My formula works incorrectly. I want to find any text in any language on website page with Google Sheets' formula or script.
We could solve this more elegantly if Google Docs would support Xpath 2.0 and we could use the fn:lower-case()
. In Xpath 1.0 we are stuck with translate()
and need to provide the upper-case and lower-case translation ourselves.
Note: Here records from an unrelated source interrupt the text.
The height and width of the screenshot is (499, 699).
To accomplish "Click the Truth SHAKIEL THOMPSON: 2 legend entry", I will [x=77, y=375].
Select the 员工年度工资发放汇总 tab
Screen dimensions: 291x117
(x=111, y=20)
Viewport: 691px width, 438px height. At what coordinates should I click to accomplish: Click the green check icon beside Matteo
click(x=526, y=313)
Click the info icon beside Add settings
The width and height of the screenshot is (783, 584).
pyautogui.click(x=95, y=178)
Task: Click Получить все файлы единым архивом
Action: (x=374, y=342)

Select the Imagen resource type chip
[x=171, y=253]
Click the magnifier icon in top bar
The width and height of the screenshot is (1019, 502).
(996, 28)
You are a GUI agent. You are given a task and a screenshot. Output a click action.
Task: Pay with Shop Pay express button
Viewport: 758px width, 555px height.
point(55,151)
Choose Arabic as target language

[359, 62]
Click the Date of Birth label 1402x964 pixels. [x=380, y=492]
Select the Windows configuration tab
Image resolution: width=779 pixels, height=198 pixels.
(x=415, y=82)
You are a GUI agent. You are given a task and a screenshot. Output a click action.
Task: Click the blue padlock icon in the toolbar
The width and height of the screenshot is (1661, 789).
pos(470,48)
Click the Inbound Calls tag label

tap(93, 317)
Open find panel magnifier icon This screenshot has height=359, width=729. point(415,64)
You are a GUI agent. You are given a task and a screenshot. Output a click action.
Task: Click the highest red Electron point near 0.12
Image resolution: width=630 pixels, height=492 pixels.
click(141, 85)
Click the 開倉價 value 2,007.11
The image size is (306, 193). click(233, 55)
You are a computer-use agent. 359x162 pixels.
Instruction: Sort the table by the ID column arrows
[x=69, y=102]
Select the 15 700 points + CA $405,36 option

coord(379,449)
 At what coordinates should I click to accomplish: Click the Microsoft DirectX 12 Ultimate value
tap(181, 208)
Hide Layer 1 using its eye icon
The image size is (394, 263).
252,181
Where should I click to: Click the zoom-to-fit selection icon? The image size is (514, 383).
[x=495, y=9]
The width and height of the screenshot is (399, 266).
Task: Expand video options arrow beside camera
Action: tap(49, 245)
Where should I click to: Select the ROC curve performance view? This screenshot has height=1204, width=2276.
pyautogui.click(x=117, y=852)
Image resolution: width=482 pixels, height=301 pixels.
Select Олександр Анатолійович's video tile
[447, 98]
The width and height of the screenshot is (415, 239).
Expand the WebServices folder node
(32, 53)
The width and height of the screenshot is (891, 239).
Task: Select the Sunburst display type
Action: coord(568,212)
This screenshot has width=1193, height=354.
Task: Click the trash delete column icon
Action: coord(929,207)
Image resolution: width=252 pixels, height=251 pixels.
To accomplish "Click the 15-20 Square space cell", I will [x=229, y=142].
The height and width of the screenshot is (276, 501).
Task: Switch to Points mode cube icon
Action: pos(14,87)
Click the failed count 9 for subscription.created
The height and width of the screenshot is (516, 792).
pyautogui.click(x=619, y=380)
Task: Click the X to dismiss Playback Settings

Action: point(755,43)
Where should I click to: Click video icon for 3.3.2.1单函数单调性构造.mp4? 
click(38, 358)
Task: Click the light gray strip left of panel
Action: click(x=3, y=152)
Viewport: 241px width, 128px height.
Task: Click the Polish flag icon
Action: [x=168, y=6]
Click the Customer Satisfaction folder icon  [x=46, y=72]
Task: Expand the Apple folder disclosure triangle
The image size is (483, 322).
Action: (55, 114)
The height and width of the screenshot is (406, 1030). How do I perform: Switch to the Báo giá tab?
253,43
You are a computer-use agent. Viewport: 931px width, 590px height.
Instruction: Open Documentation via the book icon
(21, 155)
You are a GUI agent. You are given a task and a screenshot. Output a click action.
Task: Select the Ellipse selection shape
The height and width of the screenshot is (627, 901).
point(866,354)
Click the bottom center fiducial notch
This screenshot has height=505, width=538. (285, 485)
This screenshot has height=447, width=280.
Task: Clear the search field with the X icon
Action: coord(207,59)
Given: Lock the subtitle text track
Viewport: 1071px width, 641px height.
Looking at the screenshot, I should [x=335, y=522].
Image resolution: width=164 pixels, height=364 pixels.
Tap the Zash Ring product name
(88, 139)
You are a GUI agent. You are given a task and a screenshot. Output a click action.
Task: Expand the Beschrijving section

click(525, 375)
However, it is difficult to cover all possible (Unicode) characters in all languages this way.1 I have added the diacritics from the Latin alphabet to your formula, which should cover most Western languages.
=COUNTA(IFERROR(IMPORTXML(A2;"//*[contains(translate(text(),
'ABCDEFGHJIKLMNOPQRSTUVWXYZÀÁÂÃÄÅÆÇÈÉÊËÌÍÎÏÐÑÒÓÔÕÖØÙÚÛÜÝÞŸŽŠŒАБВГДЕЁЖЗИКЛМНОПРСТУФХЦЧШЩЭЮЯ',
'abcdefghjiklmnopqrstuvwxyzàáâãäåæçèéêëìíîïðñòóôõöøùúûüýþÿžšœабвгдеёжзиклмнопрстуфхцчшщэюя'),'"&LOWER(B2)&"')]")))
1: Furthermore, such a transformation does not work perfectly for all languages, e.g., the German 'ß' (lowercase) may be written as 'SS' when in uppercase which makes it difficult to find all matches.